Retype, word for word, every line from the one holding "Task: Click the SHARE button" through the one holding "Image resolution: width=560" in the entries below, both included, and only those lines.
Record extracts START
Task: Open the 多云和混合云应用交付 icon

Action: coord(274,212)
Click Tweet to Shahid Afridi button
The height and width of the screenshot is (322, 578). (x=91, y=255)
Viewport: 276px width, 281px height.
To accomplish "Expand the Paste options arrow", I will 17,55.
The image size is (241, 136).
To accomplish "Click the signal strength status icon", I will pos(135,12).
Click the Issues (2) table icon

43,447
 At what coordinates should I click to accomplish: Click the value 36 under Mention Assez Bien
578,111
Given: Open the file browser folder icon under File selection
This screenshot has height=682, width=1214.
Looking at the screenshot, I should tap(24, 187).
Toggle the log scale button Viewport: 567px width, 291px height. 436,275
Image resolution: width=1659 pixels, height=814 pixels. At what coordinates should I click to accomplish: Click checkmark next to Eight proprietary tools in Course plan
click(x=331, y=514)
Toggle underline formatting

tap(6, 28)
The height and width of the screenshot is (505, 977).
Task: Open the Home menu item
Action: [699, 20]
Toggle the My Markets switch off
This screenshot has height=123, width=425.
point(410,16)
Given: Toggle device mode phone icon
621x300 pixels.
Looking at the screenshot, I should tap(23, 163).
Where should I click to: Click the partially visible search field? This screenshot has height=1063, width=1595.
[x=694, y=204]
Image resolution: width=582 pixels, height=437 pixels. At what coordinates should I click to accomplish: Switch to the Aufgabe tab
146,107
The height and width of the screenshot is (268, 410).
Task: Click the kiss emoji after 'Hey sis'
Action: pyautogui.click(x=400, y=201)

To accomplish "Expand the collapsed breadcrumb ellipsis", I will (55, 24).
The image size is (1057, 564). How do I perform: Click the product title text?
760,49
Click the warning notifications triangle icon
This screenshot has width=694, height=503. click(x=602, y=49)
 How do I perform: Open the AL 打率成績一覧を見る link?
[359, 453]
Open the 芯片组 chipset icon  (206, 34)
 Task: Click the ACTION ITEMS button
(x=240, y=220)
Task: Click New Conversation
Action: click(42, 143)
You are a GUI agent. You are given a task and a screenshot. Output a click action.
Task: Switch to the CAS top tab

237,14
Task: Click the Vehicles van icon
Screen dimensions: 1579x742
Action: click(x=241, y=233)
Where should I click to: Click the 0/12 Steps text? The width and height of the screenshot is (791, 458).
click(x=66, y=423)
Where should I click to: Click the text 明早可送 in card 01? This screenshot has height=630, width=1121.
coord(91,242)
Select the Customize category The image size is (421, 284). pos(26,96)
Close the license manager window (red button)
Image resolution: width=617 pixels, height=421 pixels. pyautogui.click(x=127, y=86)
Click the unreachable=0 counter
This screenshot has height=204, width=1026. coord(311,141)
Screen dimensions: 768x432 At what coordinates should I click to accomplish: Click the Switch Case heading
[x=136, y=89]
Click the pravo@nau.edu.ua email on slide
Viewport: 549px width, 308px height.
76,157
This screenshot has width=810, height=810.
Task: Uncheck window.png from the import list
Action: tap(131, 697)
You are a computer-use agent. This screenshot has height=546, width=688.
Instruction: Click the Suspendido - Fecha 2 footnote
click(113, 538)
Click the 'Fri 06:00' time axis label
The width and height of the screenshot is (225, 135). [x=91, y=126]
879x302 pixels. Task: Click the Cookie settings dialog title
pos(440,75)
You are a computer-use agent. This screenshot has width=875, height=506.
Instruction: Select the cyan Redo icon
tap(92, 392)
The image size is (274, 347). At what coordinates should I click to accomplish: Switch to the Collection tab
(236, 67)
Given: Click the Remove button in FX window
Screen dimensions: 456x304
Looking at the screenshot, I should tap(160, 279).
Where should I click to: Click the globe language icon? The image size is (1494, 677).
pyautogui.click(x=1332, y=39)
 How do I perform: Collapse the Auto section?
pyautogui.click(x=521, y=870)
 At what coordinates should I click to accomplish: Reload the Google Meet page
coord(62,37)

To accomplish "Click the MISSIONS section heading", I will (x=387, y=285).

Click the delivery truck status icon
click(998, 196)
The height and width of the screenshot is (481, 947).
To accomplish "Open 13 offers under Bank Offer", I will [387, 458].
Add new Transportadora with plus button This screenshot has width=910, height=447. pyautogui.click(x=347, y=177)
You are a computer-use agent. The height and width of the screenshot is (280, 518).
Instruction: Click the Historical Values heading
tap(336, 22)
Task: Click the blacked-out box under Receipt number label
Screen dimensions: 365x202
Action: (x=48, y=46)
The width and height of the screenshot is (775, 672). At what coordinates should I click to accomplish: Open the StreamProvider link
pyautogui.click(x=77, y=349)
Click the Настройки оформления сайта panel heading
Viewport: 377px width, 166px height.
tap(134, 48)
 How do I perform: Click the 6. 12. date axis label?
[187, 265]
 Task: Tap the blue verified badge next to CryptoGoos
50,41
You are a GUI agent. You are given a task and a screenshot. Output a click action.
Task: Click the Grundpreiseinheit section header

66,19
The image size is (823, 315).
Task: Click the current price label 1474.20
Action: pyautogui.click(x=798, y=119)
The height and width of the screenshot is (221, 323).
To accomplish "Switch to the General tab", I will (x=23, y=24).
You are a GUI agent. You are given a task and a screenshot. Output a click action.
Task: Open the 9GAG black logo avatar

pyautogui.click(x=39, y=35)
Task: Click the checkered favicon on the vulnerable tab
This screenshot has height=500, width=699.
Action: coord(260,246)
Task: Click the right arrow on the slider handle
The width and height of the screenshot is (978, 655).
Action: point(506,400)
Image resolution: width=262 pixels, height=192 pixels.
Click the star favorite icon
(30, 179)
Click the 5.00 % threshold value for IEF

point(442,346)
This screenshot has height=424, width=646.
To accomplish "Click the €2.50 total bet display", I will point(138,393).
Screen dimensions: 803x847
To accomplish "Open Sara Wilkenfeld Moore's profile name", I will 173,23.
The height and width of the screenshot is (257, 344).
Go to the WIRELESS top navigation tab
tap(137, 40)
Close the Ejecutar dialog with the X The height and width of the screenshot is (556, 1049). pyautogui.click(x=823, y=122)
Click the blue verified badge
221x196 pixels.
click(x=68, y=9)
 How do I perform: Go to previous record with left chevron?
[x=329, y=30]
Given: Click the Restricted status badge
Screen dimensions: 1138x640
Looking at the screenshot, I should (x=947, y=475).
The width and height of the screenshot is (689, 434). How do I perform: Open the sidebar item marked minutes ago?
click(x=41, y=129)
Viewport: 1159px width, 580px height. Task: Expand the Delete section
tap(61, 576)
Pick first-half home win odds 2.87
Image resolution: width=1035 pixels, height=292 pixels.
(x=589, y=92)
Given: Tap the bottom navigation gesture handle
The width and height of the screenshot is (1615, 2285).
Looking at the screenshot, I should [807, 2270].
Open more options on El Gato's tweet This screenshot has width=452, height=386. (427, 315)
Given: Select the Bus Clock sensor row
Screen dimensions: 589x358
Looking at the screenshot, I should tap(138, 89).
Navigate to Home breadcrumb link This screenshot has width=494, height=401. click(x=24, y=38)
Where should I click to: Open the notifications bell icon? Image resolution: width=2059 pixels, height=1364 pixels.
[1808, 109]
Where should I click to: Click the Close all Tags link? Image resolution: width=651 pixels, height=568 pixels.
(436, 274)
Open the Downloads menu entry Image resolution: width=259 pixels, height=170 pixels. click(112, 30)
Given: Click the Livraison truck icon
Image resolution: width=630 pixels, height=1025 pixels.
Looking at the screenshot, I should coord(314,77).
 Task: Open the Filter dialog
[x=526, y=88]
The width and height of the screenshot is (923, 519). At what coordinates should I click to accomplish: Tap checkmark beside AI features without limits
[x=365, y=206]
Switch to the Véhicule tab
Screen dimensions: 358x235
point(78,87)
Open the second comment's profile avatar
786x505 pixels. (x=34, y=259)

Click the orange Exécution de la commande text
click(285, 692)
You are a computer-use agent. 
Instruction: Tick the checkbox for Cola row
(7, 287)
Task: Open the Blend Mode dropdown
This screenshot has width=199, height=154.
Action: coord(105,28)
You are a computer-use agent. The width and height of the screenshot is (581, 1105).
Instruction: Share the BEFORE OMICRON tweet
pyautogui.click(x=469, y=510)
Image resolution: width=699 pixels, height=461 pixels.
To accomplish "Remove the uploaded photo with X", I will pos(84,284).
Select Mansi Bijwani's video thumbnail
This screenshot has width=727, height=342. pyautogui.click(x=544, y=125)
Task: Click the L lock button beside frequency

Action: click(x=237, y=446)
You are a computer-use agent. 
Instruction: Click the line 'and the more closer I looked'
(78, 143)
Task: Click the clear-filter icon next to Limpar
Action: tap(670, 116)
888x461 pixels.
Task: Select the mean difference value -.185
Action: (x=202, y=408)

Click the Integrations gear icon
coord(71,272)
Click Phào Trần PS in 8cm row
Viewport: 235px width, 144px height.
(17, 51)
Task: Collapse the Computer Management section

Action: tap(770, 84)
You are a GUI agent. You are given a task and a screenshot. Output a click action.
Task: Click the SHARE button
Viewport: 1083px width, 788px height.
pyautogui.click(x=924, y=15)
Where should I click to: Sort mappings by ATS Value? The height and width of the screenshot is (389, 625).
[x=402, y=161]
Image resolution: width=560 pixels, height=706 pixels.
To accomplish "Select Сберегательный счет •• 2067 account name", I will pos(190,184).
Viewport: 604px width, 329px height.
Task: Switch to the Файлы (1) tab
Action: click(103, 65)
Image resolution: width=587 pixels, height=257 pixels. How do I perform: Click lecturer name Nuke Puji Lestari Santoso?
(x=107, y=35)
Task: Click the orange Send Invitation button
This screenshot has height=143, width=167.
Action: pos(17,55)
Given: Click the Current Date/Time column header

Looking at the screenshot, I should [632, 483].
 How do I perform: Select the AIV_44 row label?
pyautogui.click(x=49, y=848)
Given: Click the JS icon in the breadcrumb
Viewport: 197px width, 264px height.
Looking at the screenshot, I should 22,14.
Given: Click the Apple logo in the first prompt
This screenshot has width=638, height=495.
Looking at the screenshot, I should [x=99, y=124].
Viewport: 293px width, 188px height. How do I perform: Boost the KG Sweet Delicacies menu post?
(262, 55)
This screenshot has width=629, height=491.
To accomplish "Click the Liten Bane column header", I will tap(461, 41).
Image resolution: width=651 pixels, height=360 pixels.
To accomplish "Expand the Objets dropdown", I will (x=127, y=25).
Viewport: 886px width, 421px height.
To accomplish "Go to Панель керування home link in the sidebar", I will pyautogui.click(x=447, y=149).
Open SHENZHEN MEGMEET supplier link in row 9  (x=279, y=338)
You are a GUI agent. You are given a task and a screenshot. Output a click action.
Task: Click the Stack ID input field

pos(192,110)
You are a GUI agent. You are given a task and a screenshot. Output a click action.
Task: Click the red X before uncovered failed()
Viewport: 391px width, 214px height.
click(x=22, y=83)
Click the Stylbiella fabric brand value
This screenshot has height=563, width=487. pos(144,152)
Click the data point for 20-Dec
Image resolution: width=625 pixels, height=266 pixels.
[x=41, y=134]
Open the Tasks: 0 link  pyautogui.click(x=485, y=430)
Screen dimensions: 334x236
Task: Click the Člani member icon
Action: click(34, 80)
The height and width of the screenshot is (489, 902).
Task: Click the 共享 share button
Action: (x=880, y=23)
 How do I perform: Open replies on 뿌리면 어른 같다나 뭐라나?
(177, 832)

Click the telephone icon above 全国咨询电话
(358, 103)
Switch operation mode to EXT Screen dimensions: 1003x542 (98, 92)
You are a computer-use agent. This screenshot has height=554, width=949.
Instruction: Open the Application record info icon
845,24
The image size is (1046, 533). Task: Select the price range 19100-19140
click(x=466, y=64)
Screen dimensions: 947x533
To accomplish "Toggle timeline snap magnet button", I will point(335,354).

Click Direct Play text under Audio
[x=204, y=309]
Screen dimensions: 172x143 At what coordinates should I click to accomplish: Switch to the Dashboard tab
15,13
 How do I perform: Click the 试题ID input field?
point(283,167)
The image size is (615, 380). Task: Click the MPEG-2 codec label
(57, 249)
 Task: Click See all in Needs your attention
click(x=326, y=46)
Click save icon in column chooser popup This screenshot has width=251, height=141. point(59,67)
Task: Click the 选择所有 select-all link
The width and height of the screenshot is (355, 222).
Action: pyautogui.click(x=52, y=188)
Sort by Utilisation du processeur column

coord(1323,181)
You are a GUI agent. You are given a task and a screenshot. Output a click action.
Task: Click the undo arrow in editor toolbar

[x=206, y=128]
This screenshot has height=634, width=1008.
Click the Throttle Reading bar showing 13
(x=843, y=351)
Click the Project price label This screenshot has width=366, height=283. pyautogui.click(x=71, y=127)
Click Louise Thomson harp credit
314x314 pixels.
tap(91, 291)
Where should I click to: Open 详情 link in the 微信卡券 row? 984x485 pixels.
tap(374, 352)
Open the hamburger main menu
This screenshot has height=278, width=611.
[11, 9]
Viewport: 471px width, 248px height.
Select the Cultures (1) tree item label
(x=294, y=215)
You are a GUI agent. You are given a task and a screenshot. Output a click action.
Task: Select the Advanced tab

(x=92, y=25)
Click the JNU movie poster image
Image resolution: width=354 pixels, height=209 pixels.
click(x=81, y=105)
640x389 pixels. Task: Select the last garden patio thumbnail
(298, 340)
Record extracts END
Completed task:
Task: Click the SHARE button
Viewport: 1083px width, 788px height.
pyautogui.click(x=924, y=15)
Where should I click to: Sort mappings by ATS Value? The height and width of the screenshot is (389, 625).
[x=402, y=161]
Image resolution: width=560 pixels, height=706 pixels.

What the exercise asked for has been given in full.